Scan the data, and whenever a line contains "computer", copy it.

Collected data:
========

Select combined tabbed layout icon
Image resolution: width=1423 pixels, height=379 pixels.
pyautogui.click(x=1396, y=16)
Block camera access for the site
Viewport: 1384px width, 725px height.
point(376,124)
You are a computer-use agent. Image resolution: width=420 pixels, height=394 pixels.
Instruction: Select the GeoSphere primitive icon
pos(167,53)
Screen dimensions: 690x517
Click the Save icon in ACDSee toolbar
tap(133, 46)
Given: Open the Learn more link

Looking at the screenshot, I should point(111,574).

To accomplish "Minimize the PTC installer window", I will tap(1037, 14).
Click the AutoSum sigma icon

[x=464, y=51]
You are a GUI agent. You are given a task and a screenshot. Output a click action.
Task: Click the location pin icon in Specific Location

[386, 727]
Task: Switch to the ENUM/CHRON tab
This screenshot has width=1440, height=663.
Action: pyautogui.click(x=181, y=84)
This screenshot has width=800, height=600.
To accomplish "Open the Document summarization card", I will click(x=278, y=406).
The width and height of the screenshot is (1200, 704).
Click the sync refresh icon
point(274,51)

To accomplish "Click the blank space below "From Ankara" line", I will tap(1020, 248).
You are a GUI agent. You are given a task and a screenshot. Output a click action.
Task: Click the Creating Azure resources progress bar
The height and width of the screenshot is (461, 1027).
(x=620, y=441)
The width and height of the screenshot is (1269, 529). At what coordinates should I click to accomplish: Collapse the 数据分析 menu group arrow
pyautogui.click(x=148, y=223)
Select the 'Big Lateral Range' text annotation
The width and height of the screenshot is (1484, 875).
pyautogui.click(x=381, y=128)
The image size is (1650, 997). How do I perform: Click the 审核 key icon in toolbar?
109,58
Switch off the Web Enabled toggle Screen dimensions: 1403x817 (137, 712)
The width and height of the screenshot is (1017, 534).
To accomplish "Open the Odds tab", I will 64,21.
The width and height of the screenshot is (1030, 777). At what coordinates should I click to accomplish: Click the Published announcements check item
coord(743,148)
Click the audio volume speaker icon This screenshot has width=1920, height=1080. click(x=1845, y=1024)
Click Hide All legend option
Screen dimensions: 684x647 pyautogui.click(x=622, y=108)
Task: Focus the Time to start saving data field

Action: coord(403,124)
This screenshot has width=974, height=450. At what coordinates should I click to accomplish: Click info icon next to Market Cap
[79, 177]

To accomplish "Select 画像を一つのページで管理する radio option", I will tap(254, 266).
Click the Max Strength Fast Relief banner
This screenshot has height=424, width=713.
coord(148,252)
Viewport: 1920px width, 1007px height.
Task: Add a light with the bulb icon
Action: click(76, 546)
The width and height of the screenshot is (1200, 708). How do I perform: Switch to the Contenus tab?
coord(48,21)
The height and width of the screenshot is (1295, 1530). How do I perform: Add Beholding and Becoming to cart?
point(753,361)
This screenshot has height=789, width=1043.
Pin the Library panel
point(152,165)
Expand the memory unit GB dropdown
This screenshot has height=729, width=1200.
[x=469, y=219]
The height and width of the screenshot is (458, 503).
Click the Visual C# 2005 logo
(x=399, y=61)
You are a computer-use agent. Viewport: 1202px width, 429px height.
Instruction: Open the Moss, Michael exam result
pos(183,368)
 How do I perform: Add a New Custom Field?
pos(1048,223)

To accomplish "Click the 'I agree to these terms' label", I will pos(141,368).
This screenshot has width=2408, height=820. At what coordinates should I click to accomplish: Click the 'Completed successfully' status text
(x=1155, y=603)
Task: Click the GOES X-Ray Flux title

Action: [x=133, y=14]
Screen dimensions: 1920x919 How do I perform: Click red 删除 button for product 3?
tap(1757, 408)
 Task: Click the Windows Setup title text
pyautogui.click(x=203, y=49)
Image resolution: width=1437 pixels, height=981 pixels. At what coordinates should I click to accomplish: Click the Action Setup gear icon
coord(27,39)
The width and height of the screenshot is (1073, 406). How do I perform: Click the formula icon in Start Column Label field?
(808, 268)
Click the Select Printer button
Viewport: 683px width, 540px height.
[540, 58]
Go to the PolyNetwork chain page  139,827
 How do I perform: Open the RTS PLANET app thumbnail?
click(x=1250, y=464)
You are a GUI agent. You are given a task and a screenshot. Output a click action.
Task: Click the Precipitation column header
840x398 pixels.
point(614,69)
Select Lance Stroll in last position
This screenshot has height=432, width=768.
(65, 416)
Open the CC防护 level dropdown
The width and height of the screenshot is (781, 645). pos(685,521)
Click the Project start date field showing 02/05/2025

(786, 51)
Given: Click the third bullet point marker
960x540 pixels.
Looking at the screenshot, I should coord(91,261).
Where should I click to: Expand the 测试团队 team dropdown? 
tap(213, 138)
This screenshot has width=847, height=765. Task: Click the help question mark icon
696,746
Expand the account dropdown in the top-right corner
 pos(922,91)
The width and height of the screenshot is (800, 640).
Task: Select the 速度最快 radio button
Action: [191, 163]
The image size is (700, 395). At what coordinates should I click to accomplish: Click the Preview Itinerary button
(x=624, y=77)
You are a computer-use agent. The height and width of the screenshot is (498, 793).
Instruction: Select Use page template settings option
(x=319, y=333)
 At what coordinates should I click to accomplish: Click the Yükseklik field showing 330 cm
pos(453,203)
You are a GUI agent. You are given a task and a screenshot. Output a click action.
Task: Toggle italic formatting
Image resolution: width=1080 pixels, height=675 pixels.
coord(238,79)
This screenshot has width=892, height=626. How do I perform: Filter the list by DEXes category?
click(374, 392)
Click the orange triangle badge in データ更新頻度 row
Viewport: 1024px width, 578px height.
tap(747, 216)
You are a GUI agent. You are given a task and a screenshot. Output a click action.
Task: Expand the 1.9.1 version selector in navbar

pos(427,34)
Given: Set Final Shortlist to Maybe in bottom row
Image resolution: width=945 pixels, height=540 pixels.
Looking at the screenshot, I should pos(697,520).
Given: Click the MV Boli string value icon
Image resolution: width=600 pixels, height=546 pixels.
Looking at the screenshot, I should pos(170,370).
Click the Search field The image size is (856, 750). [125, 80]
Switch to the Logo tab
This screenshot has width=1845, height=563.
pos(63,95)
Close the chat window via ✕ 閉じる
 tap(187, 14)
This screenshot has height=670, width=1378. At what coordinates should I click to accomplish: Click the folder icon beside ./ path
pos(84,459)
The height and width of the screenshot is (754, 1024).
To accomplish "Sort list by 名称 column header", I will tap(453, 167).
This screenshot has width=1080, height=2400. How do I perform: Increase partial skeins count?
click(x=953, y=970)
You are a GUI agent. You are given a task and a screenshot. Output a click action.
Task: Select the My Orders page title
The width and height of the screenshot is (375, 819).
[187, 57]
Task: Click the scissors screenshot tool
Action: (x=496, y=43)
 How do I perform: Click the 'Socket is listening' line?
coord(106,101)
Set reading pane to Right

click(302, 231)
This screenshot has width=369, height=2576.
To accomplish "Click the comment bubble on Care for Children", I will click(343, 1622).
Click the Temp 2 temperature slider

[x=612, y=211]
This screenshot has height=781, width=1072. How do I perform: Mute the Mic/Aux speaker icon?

========

▸ Solution:
You are a computer-use agent. Image resolution: width=420 pixels, height=394 pixels.
You are a computer-use agent. Viewport: 1202px width, 429px height.
You are a computer-use agent. The height and width of the screenshot is (498, 793).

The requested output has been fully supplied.